>>

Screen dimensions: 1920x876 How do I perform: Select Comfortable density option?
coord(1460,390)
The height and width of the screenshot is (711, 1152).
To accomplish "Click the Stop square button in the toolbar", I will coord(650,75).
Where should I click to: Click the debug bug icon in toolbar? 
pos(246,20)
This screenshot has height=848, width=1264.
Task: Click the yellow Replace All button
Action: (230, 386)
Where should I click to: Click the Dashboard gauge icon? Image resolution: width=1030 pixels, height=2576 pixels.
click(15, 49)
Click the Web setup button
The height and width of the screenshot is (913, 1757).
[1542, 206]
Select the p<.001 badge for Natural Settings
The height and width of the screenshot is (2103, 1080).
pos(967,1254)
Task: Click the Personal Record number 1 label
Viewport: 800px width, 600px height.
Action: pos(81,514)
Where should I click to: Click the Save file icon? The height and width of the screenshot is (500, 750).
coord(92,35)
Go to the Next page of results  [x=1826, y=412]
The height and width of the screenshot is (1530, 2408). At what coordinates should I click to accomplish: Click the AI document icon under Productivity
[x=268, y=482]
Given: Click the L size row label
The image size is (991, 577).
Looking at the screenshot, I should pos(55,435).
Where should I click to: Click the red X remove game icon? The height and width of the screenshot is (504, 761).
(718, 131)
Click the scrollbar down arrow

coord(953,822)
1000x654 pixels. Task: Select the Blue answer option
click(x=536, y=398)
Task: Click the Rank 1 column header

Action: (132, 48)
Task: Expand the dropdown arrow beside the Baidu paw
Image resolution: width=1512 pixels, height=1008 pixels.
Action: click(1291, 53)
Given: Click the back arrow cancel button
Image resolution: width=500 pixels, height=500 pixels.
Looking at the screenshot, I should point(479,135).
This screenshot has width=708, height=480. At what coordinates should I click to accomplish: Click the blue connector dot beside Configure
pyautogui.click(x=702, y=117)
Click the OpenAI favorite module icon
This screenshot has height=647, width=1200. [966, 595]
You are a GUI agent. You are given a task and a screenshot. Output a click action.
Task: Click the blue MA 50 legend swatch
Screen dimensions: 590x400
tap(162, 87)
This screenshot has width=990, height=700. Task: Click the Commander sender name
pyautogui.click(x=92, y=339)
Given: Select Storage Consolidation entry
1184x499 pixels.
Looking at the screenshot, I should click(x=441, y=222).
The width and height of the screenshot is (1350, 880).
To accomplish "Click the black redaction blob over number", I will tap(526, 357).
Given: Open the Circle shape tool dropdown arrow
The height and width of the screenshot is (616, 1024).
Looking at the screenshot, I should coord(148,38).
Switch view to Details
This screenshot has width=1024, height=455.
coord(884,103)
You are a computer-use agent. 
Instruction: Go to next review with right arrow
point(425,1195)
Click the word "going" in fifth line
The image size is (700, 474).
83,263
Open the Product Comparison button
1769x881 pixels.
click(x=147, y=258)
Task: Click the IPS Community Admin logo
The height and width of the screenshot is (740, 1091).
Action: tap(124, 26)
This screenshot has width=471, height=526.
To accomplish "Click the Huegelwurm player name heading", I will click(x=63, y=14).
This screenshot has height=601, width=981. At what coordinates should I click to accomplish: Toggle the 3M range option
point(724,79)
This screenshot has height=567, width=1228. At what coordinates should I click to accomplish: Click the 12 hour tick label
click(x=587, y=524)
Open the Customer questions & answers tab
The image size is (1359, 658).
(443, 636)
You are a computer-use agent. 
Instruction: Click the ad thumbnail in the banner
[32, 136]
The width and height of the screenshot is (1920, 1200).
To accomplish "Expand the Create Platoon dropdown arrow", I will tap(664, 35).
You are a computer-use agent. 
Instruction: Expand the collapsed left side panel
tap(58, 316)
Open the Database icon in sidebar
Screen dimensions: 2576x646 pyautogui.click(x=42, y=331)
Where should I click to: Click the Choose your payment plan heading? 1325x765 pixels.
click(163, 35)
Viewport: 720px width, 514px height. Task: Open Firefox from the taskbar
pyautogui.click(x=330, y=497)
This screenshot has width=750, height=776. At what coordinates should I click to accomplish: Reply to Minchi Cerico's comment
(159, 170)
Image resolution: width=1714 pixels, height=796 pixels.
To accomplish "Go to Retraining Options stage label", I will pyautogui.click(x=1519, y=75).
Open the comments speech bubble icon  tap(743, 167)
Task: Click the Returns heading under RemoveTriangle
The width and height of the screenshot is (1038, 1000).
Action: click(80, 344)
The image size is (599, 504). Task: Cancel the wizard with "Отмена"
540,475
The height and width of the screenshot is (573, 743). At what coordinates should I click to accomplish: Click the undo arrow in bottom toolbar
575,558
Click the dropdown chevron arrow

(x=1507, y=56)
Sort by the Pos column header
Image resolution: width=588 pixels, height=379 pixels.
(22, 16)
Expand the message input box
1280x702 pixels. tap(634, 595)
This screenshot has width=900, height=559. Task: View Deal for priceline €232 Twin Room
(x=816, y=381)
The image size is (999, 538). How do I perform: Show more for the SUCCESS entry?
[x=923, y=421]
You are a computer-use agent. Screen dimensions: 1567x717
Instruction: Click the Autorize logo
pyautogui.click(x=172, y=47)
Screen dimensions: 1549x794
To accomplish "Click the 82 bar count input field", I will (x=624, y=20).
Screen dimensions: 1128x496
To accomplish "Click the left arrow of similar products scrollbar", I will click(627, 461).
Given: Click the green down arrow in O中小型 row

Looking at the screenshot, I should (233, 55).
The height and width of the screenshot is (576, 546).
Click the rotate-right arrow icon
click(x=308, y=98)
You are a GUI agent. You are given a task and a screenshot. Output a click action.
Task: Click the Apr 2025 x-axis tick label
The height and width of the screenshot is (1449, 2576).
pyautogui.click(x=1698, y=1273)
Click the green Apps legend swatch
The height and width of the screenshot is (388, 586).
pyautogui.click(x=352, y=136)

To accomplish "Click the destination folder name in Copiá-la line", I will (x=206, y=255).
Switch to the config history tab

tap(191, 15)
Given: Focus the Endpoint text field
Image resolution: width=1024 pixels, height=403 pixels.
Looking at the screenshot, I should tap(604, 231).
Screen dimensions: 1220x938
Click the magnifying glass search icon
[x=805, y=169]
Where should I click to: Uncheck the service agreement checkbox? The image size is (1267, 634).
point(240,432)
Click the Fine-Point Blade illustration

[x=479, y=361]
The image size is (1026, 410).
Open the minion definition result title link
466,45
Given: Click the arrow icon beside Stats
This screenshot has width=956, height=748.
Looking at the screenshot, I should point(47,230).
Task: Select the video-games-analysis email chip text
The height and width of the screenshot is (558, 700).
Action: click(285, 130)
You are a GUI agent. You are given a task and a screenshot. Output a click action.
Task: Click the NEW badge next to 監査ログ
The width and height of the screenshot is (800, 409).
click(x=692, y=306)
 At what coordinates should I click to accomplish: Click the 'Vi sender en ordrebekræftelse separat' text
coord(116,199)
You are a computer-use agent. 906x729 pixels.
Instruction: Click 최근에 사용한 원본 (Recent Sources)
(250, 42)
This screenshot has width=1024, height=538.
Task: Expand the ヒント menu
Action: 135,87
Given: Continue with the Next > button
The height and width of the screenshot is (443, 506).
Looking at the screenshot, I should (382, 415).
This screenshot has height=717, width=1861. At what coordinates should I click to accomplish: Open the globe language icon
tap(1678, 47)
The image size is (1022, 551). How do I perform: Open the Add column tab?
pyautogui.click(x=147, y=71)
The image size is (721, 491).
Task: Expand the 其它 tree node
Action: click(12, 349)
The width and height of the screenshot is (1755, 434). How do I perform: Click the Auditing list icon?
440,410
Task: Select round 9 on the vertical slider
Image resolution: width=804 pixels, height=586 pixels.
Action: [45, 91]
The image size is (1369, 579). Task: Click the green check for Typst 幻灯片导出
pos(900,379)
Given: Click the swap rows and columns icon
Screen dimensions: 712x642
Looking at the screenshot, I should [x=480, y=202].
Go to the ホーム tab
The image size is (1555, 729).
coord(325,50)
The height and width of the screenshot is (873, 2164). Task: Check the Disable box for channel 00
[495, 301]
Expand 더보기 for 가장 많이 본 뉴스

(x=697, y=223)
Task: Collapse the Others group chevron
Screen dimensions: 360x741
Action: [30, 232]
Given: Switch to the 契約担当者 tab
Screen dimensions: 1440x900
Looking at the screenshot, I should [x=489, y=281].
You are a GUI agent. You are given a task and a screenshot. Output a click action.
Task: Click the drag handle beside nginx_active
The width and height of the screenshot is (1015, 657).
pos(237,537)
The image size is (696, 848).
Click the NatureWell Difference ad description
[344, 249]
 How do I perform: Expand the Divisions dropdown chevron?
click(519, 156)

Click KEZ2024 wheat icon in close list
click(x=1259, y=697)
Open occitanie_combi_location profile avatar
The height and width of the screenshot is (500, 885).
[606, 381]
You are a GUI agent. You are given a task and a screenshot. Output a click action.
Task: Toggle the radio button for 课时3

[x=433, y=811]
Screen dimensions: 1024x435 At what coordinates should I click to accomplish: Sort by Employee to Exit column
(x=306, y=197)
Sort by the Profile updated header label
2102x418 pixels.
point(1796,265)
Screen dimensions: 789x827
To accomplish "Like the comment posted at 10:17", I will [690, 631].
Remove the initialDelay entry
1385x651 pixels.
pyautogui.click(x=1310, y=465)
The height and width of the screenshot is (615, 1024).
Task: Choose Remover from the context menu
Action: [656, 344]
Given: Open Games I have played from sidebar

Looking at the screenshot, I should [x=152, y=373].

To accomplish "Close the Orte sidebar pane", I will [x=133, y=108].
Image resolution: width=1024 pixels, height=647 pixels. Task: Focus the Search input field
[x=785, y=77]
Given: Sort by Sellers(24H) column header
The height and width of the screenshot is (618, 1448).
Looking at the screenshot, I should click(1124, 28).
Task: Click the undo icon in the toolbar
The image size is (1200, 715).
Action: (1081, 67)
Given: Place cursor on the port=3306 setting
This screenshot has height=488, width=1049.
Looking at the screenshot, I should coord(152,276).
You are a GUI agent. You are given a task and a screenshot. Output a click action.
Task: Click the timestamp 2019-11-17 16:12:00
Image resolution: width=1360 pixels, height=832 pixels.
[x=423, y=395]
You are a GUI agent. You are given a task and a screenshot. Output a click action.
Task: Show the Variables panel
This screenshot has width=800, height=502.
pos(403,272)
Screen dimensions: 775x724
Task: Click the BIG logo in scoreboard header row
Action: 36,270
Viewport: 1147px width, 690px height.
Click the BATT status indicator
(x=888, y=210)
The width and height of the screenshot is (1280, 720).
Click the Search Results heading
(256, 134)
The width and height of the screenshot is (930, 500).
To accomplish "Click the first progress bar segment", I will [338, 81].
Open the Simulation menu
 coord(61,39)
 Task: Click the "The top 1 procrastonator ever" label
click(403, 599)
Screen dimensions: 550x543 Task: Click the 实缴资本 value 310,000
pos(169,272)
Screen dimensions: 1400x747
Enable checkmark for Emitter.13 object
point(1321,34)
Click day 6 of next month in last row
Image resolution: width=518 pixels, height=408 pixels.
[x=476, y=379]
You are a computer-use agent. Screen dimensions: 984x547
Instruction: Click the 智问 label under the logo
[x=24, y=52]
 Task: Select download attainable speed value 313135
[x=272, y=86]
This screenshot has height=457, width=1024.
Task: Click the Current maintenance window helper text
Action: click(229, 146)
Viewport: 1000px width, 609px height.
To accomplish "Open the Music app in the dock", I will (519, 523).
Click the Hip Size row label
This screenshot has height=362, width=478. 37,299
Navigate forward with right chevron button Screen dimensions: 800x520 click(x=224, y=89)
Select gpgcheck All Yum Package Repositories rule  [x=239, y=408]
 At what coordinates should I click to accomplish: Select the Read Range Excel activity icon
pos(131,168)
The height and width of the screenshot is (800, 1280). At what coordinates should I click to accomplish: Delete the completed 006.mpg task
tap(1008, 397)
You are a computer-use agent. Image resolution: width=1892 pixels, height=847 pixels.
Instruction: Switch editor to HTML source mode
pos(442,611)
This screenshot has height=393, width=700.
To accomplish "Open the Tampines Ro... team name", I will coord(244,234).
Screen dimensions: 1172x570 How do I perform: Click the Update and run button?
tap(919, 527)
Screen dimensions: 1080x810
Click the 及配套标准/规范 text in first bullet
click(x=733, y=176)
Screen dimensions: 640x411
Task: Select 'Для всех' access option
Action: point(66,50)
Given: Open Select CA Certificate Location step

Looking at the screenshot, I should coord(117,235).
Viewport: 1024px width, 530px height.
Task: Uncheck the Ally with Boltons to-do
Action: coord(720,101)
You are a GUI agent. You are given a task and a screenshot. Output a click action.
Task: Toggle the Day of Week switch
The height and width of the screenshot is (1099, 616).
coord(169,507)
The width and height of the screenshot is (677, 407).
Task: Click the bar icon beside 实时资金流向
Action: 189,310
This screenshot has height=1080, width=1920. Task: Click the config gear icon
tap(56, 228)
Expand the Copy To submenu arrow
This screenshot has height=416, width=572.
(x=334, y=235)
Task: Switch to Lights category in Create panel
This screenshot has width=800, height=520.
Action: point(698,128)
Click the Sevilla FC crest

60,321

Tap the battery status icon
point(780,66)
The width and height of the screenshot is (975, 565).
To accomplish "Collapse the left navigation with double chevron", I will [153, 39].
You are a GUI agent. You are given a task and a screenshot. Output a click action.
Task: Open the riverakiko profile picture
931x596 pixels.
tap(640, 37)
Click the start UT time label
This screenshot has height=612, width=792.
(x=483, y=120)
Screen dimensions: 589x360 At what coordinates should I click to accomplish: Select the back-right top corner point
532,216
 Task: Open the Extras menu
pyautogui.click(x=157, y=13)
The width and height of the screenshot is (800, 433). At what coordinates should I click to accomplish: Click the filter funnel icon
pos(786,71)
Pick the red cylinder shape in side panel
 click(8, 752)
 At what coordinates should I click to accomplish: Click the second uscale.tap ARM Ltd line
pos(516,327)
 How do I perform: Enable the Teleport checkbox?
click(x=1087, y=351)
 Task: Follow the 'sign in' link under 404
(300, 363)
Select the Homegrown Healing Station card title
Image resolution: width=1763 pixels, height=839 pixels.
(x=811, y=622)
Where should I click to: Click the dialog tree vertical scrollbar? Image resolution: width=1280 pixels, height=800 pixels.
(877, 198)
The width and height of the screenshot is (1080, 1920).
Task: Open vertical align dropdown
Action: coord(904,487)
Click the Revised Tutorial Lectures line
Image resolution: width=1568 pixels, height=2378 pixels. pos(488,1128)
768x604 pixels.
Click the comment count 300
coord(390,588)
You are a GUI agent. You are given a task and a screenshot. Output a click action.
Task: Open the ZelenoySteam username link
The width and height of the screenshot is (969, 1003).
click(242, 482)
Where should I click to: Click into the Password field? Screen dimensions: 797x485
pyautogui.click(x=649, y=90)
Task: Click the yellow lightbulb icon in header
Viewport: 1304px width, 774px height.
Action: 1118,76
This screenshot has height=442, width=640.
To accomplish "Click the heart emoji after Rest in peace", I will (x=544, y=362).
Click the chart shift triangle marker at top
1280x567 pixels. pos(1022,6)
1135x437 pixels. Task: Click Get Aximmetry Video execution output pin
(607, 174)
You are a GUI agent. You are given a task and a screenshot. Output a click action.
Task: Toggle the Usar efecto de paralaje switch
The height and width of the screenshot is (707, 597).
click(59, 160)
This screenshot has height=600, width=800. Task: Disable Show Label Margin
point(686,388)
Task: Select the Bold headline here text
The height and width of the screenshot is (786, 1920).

<<

In the listing above, reproduce the first line and each one after it through the line that contains "Click the Web setup button".

Answer to this exercise ▸
Screen dimensions: 1920x876 How do I perform: Select Comfortable density option?
coord(1460,390)
The height and width of the screenshot is (711, 1152).
To accomplish "Click the Stop square button in the toolbar", I will coord(650,75).
Where should I click to: Click the debug bug icon in toolbar? 
pos(246,20)
This screenshot has height=848, width=1264.
Task: Click the yellow Replace All button
Action: (230, 386)
Where should I click to: Click the Dashboard gauge icon? Image resolution: width=1030 pixels, height=2576 pixels.
click(15, 49)
Click the Web setup button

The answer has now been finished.